2020-01-16 Thread Pavel Labath via Phabricator via lldb-commits
labath added a comment.

I didn't actually try it but I am pretty sure this will deadlock with nested 
lldb command files (running `command source` from a file that is itself being 
sourced). Changing the mutex to a recursive_mutex would fix that, but I don't 
believe it would make this fully correct -- it would just make it harder to 
demonstrate that it's wrong. OTOH, that may be the best thing we can do in the 
current state of affairs.

The thing I don't understand now is why do we even need this stack in the first 
place. It seems like this could be handled by just running a new iohandler 
"main loop" instead of pushing something.
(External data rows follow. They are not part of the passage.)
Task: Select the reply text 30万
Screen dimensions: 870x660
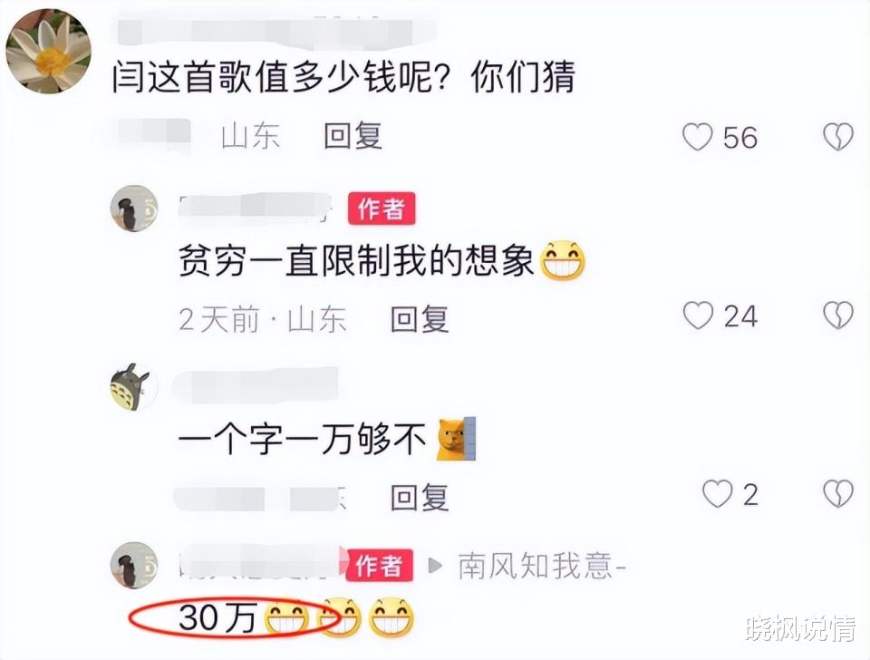Action: pyautogui.click(x=217, y=617)
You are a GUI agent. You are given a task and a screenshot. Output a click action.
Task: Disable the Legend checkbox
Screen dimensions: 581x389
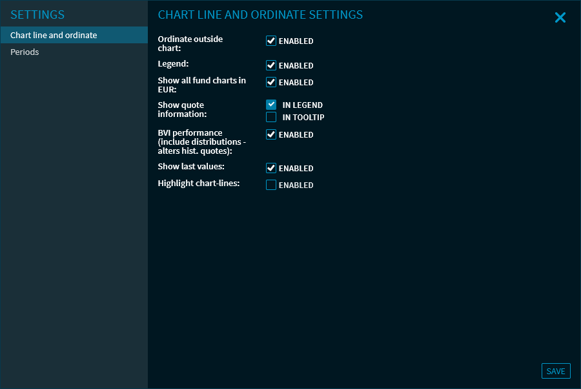click(x=271, y=65)
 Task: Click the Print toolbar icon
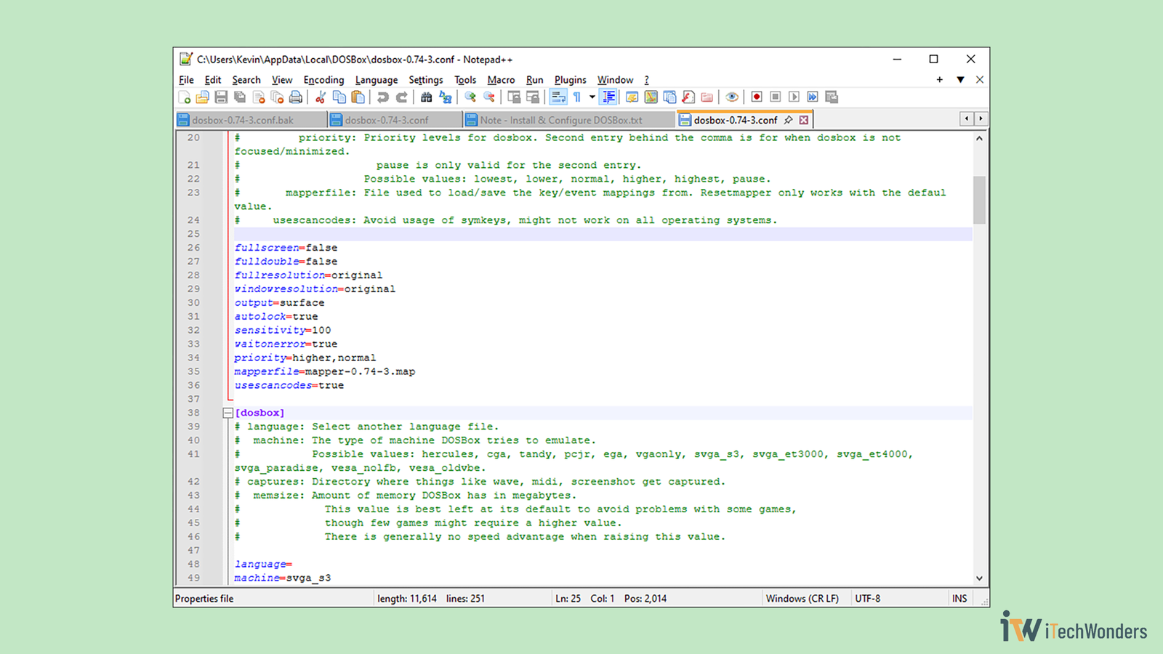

Take the "expr" command for example. 
In the single-line mode it evaluates the expression synchronously, but in a 
multi-line expression, it returns immediately after pushing it's own IOHandler 
(which then gathers the expression and calls back into the command to run it). 
I don't see why we couldn't achieve the same thing by "running" the iohandler 
directly, instead of pushing it to some stack and waiting for it to be executed 
at the top level. The same thing could be said for the "script" command and 
various other things which "hijack" the main (lldb) iohandler.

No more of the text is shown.